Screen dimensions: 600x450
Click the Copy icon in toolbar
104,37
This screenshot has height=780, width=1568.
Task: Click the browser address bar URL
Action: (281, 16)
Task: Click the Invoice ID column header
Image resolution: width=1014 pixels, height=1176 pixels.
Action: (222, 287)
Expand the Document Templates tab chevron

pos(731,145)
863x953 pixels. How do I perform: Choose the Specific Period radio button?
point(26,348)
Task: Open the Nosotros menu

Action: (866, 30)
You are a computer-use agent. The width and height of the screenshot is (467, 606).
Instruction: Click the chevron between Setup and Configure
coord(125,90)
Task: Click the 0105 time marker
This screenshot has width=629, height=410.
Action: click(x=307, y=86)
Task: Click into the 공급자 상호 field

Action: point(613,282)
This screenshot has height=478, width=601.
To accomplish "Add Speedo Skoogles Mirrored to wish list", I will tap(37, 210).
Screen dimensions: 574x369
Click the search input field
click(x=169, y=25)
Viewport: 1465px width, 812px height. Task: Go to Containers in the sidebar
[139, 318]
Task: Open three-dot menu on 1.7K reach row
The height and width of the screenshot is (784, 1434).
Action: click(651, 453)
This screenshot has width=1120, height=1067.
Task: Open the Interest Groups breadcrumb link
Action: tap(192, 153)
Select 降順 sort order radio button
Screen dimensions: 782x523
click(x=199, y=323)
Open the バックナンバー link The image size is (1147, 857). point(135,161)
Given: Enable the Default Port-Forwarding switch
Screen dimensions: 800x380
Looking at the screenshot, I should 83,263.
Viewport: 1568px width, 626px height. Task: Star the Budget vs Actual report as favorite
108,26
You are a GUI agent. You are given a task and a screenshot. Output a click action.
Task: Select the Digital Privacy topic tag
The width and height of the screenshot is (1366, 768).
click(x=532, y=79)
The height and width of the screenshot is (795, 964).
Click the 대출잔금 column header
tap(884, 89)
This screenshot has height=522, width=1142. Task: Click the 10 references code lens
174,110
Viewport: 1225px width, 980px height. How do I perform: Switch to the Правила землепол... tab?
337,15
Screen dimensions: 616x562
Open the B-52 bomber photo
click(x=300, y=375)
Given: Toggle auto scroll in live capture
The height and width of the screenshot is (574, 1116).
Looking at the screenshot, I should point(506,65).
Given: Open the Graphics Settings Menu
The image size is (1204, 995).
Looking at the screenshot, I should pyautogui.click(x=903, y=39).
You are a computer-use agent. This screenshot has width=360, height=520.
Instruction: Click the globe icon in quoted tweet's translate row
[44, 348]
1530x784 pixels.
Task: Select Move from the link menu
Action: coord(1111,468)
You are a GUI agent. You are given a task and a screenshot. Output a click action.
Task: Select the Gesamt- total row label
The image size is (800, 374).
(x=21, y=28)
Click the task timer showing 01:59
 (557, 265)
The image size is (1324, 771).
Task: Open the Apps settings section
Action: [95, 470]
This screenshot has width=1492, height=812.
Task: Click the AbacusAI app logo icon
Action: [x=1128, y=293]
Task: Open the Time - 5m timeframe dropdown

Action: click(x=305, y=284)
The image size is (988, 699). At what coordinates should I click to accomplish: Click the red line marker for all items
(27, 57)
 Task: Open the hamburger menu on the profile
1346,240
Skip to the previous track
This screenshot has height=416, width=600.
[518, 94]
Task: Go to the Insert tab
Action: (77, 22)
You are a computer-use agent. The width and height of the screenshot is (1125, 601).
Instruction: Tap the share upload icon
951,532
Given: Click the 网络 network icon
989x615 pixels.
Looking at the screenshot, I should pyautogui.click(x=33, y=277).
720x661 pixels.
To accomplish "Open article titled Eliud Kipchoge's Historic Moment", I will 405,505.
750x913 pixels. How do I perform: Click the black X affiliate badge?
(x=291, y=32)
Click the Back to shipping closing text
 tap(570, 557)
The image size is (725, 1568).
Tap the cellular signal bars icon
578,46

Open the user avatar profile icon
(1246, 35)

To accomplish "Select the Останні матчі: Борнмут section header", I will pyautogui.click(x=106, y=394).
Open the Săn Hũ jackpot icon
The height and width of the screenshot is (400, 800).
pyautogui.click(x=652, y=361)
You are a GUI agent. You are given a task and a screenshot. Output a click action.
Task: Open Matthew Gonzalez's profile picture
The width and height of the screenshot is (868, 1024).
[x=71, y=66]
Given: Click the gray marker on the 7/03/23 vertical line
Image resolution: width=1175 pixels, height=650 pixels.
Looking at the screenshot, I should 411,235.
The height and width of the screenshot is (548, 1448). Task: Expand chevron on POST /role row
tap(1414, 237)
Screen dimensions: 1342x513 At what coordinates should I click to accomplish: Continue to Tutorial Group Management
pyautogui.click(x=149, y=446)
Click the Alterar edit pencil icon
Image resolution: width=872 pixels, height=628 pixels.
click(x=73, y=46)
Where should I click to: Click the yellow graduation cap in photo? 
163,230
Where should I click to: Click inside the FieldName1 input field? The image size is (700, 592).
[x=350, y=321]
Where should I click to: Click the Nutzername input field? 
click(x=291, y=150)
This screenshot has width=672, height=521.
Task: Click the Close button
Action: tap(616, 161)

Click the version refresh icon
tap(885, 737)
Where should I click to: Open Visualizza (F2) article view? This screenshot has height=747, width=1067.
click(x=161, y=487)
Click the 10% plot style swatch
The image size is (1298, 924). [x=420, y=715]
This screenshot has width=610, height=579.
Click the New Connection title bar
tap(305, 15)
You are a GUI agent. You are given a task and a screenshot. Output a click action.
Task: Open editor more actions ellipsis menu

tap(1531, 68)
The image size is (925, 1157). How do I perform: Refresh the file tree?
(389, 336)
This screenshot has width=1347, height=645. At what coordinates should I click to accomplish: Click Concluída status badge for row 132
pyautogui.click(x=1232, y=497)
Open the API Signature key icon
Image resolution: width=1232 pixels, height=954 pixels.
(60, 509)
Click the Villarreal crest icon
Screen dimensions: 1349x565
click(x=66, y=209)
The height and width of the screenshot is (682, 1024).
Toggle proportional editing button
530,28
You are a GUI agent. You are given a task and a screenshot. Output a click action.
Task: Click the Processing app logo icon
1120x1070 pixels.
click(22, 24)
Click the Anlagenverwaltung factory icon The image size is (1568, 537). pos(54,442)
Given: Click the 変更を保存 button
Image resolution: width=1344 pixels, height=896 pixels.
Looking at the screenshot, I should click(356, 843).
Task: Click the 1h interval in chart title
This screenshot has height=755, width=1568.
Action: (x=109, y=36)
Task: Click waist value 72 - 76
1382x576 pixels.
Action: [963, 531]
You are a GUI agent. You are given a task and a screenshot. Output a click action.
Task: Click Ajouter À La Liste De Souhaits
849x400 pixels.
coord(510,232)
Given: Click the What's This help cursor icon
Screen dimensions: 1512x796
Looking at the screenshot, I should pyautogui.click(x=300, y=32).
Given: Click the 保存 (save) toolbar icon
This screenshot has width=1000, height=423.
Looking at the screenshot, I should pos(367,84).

Task item - In the records above, find the line with "Task: Open the hamburger menu on the profile"; write out exactly that line and each one after it, stopping after the line with "is (1125, 601).".

Result of the exercise -
 Task: Open the hamburger menu on the profile
1346,240
Skip to the previous track
This screenshot has height=416, width=600.
[518, 94]
Task: Go to the Insert tab
Action: (77, 22)
You are a computer-use agent. The width and height of the screenshot is (1125, 601).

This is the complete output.